**EXERCISE INSTRUCTIONS:** Your task is to return, word for word, only the lines from the line with "This screenshot has width=868, height=460." through the close of the data. Exclude all pictures.
------
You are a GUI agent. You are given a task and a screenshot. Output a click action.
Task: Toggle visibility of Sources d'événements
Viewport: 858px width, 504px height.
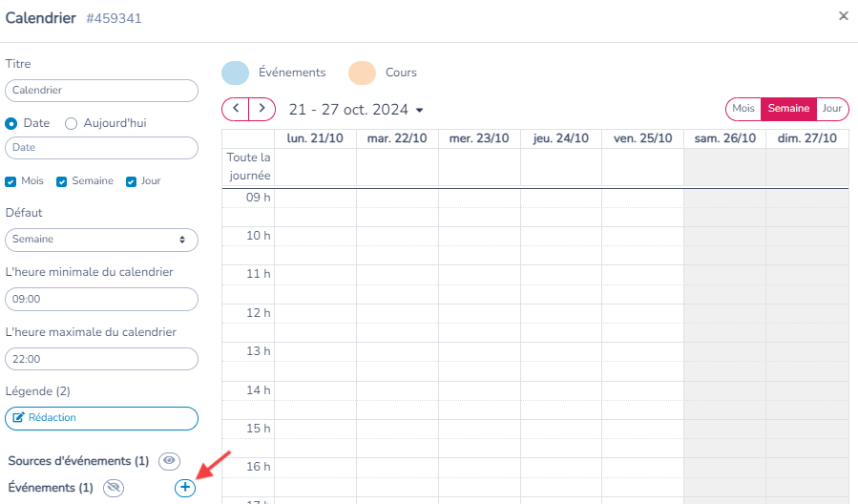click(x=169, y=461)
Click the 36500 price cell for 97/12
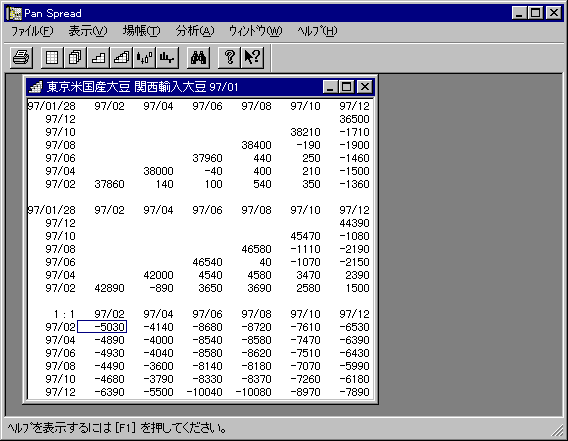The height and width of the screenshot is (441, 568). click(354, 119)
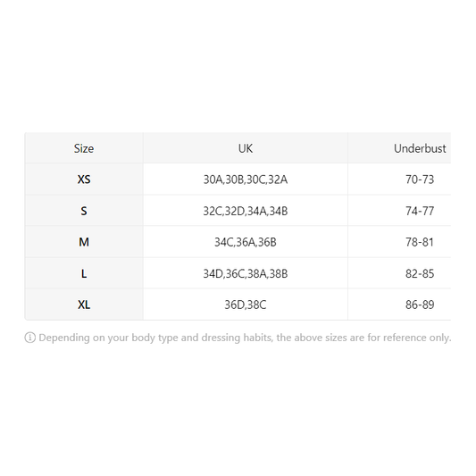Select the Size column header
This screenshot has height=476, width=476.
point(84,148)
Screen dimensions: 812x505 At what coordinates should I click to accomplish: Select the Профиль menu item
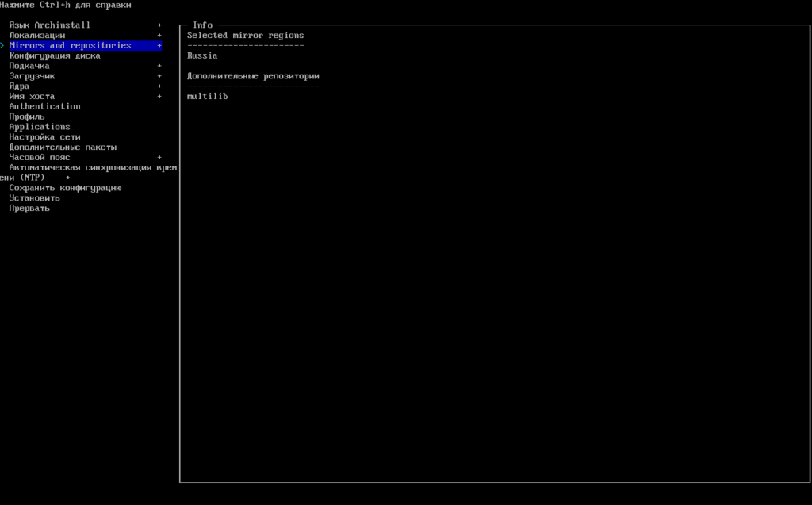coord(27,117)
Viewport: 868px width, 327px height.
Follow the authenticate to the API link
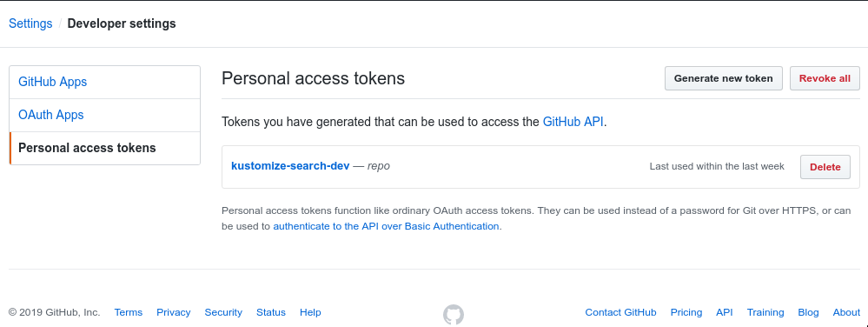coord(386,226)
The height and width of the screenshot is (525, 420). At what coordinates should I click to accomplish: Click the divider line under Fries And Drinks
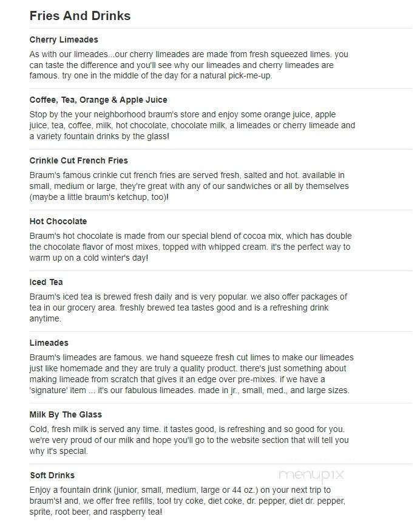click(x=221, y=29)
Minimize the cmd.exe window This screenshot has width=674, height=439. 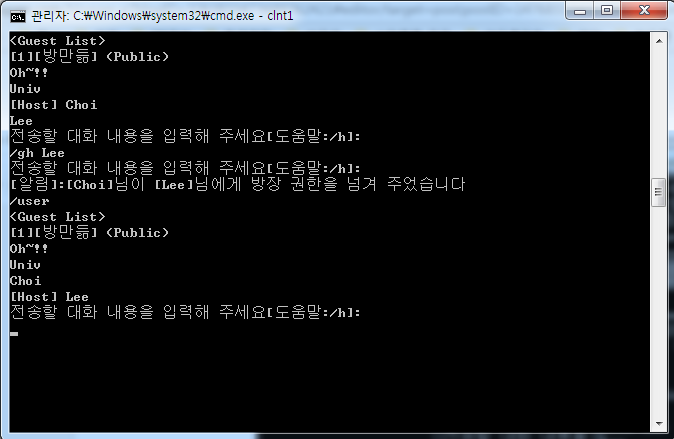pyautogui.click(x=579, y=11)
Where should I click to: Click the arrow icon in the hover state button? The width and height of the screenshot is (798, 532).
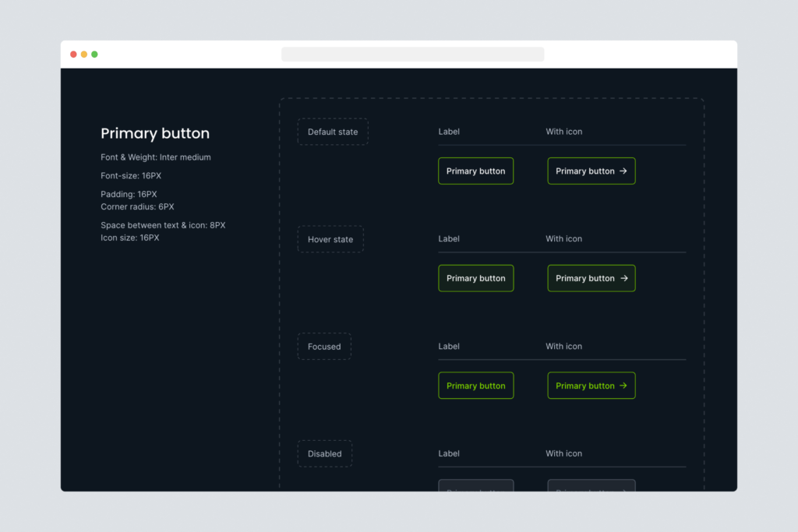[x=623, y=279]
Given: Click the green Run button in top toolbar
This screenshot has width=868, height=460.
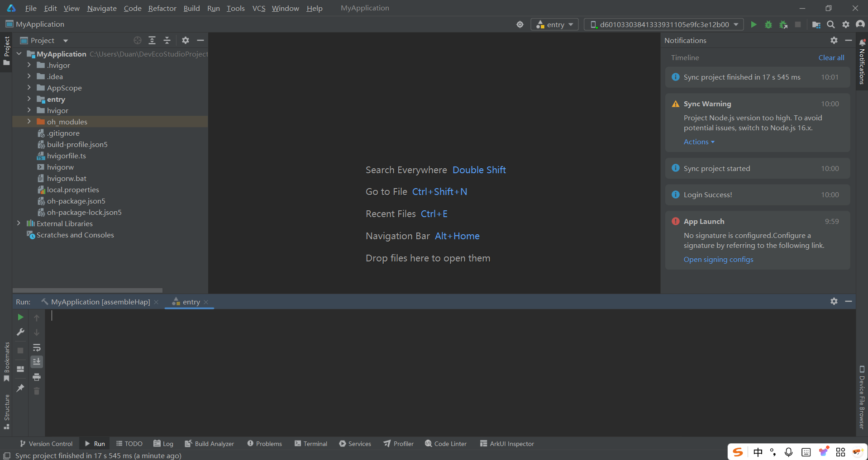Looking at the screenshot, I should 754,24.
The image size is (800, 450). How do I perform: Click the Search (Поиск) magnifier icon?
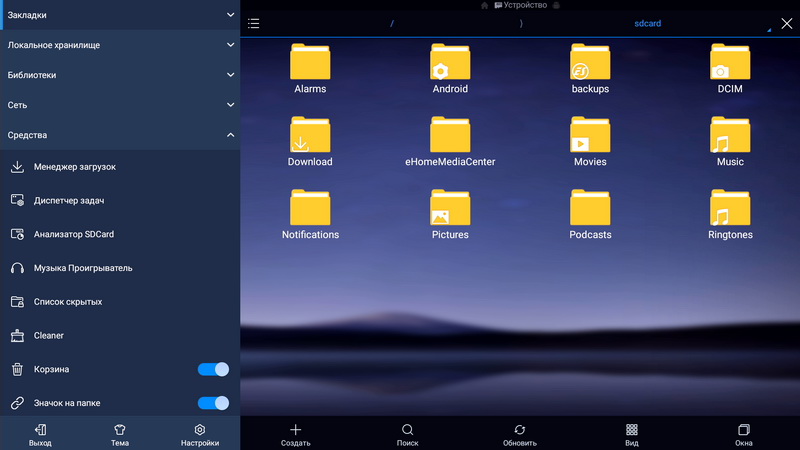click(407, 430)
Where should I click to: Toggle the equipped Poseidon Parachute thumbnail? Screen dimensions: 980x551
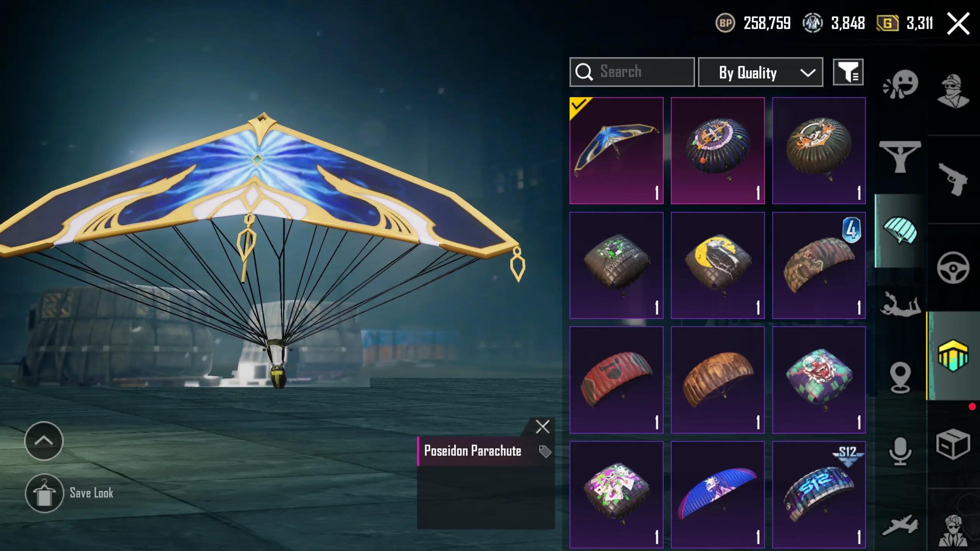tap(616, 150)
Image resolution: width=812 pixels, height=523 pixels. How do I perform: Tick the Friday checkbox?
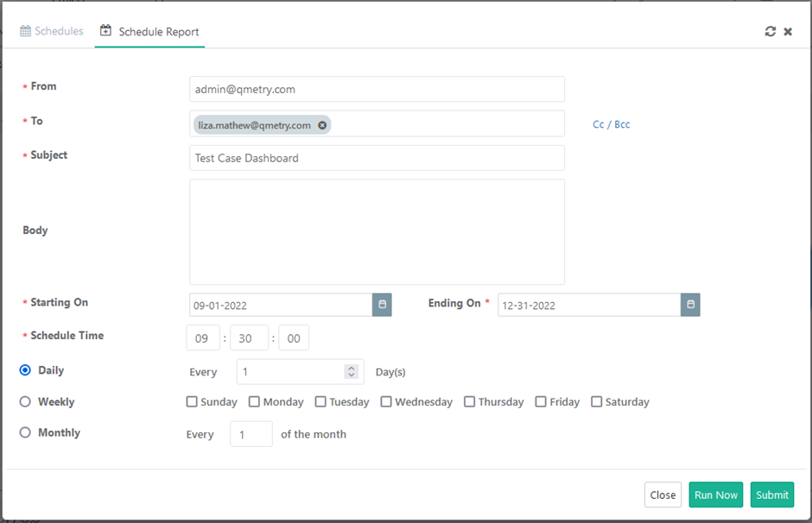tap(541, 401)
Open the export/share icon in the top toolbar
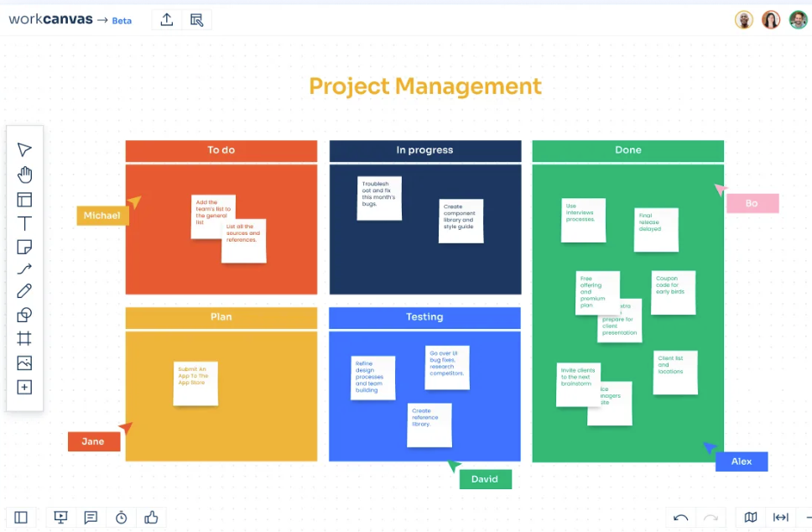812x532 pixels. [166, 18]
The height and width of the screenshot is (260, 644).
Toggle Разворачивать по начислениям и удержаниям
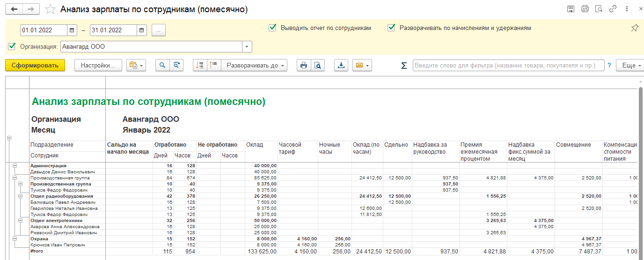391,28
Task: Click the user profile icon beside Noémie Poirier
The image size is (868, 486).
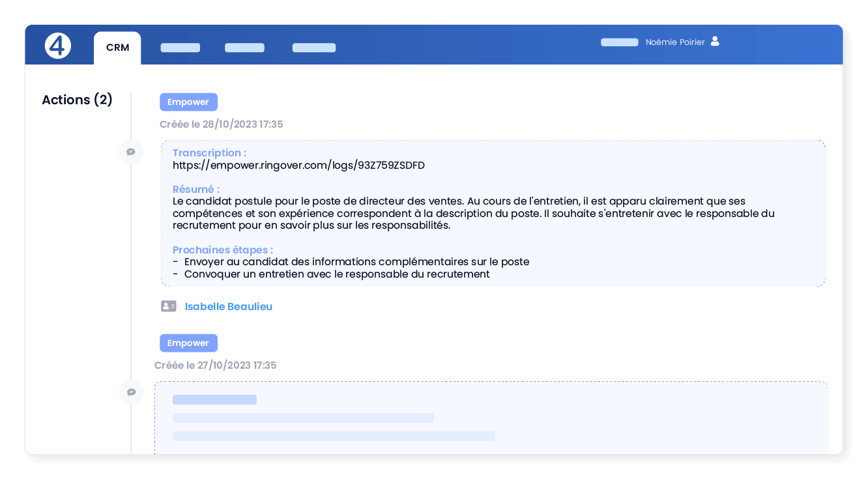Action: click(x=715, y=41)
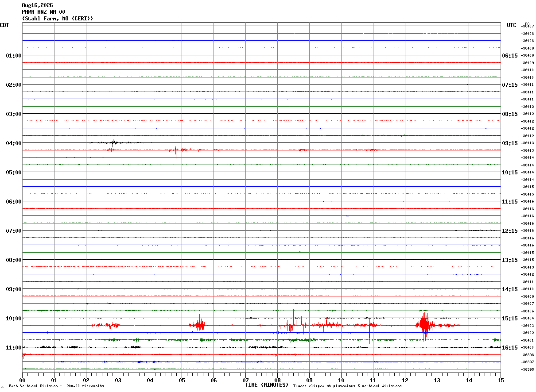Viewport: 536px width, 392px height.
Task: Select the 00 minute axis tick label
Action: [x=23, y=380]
------
**TASK ANSWER:**
This screenshot has width=868, height=460.
Looking at the screenshot, I should 754,24.
The image size is (800, 450). How do I perform: Click the Search (Поиск) magnifier icon?
click(407, 430)
Where should I click to: Toggle the equipped Poseidon Parachute thumbnail? Screen dimensions: 980x551
tap(616, 150)
Image resolution: width=812 pixels, height=523 pixels. How do I perform: Tick the Friday checkbox?
tap(541, 401)
Open the export/share icon in the top toolbar
812x532 pixels. [166, 18]
The height and width of the screenshot is (260, 644).
Toggle Разворачивать по начислениям и удержаниям
391,28
Task: Click the user profile icon beside Noémie Poirier
The image size is (868, 486).
Action: click(x=715, y=41)
Viewport: 536px width, 392px height.
Task: Select the 00 minute axis tick label
Action: [x=23, y=380]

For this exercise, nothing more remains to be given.